* _TEXT PROVIDED_:
□ □ □

First up we have a desktop (really benchtop) metal printing system. Nothing like this has been out before.
Next up we have a high-volume version:
https://www.youtube.com/watch?v=aUOCiRktuCo
The second video demonstrates the mass printing of an impeller, with an estimated cost of under $5.00 a part. If they are correct, that is a very affordable price.
Amazing.
Published in Technology
Trucking of dense materials is limited by weight, not volume. 40 tons gross per truckload, including the truck and trailer. Commonly 23-25 tons net cargo. Metal cargo is heavy.
It won’t be UPS. It’ll be semi after semi of pallets or totes of powder, with approximately the weight you are currently shipping in.
High quality powdered metal is extraordinarily difficult to produce compared to ingots or castings of alloy, btw. (I’m intimately familiar with the production of precision powdered zinc.) Processes that use metal ingots and/or castings in high volume today aren’t going to switch to 3d printed technologies for decades to come, if ever.
?!?
The two machines pitched in the OP are for prototyping and production in manufacturing. Moore’s Law applies to the manufacture of electronics. What did you think we were discussing?
Whoah here! Judge is not bringing up a straw man at all. You set a single criteria: speed. He’s said that speed doesn’t necessarily matter when you can bring in flexibility, and that’s where the additive manufacturing shines. Let me illustrate with this:
This is a printed metal sculpture from Bathsheba Grossman. This sort of structure is impossible to make either through molding / forging / casting process, or through subtractive processes like milling and routing.
Now this is artwork, a trinket (albeit a mathematically brilliant one), but it is a demonstration of what printing can do – make otherwise impossible shapes.
This is where additive manufacturing shines. When you can run these by the hundreds per batch (now possible per the 2nd video in the OP) then you can make them cheap.
You can also mass-produce or individually produce things that only investment casting could do before, without having to keep making sand casts, molds, forms, or tooling.
You can also make 1 Colt 1911 receiver frame set, then, without making any new tooling, turn around and make yourself a new set of tableware, then round things off with a new light fixture sconce for your hallway.
Home versions.
Good point.
Yes, artwork. Just how useful is this capability for manufactured goods today? Or even to make tooling for the manufacture of goods?

□ □ □

* _DATA SECTION_:
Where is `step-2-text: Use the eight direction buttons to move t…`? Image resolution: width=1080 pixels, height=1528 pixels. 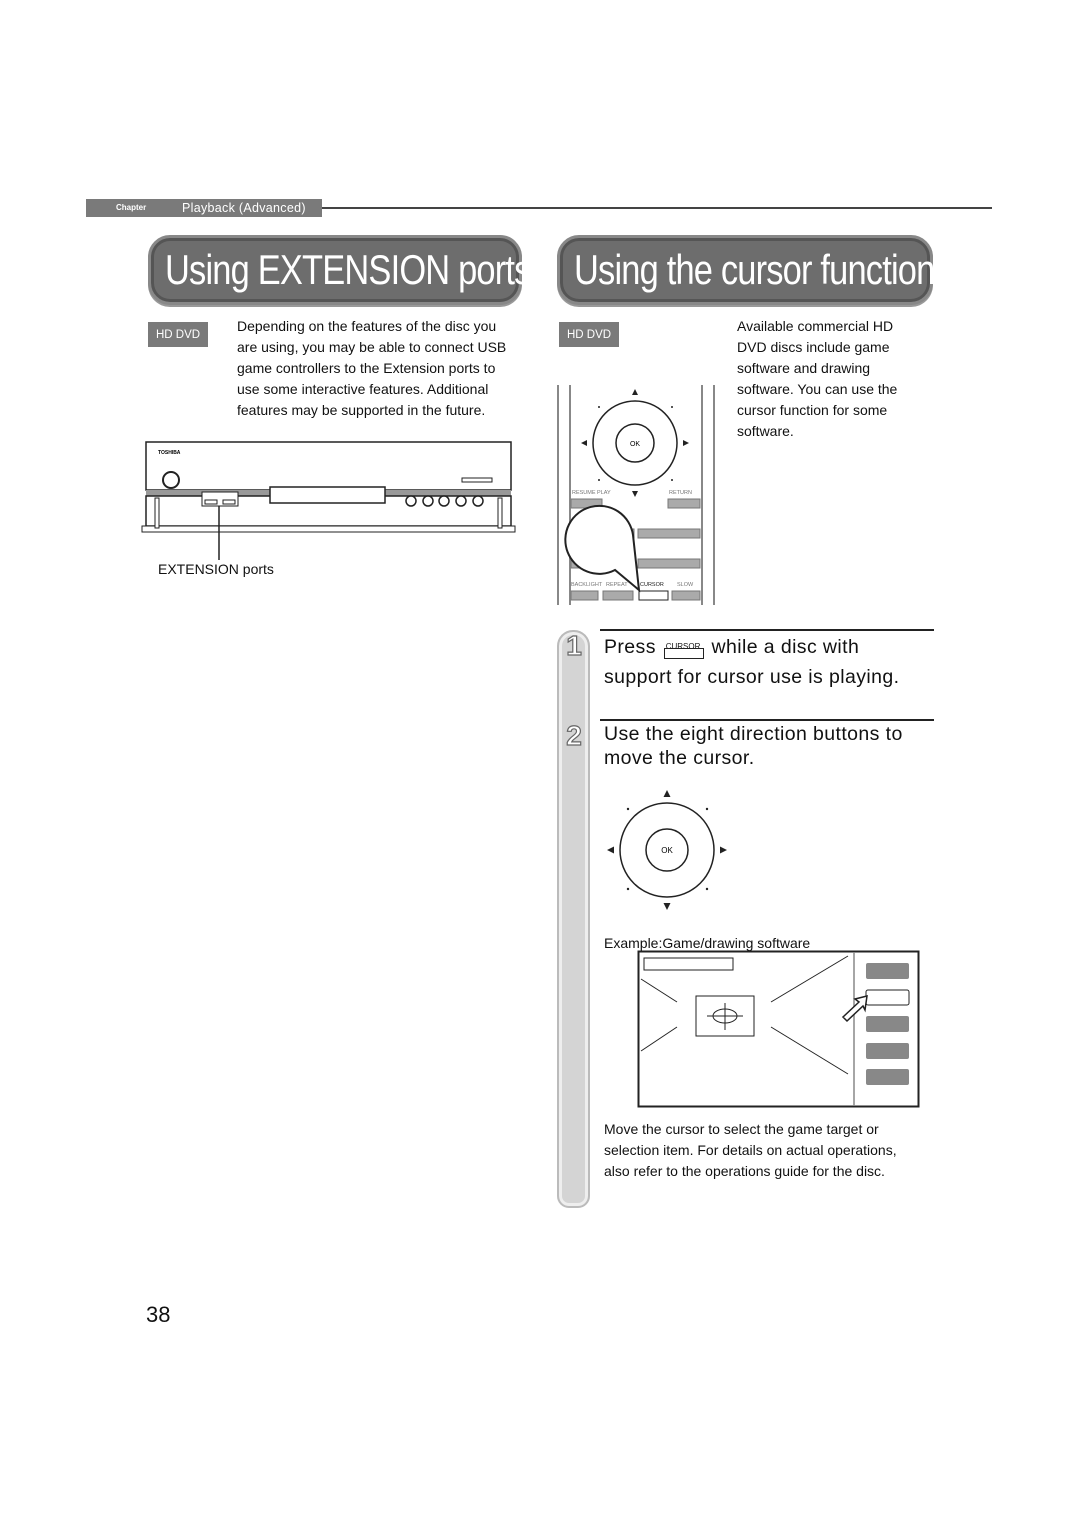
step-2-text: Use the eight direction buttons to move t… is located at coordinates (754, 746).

□ □ □

* _PROMPT_: Continue the discussion of metal 3D printing from the point where it stops, picking up after its last line.

* _EXERCISE OUTPUT_:
Well, cheaper. Metal powder is not cheap. And short of a non-electronic revolution in the technology of spinning molten metal into a fluidized bed cooling chamber (particle shape control), it isn’t like to get cheap any time soon.
Individually produce competitively, for sure. Limited production runs, likely. Mass produce competitively, I don’t think so. Just on powder cost alone.
Some people will, just for fun. The rest of us won’t, not for 10x to 100x the cost of an equivalent started from an 80% forging or even a blank ingot.
Or even small manufacturing concerns. If you only need a handful of a given part, then you can make that part in house instead of paying for tooling. If you get to the point where you need a flatbed to deliver your metal powder, then sure conventional techniques are the way to go, but smaller scale companies might only need 200 lbs a year.
That’s where I’m curious – the 2nd video has a per-part quote on those impellers of under $5.00. Are they talking machine run time cost only, or does that price include materials?
I’m waiting on my rep to get back to me on the costs of that desktop machine. I will definitely pass that figure on when I get it.
You said in 20 years. What are they going to be doing with these in the meantime to bring the cost down to make them affordable for home use?
As an engineer, I’m prone to giddiness over new technologies and improvements in them — see comment #1. But expectations of revolutions in this or that technology along the lines of the revolution in electronics, simply because the technology is enabled by electronics, crosses the line into fantasy.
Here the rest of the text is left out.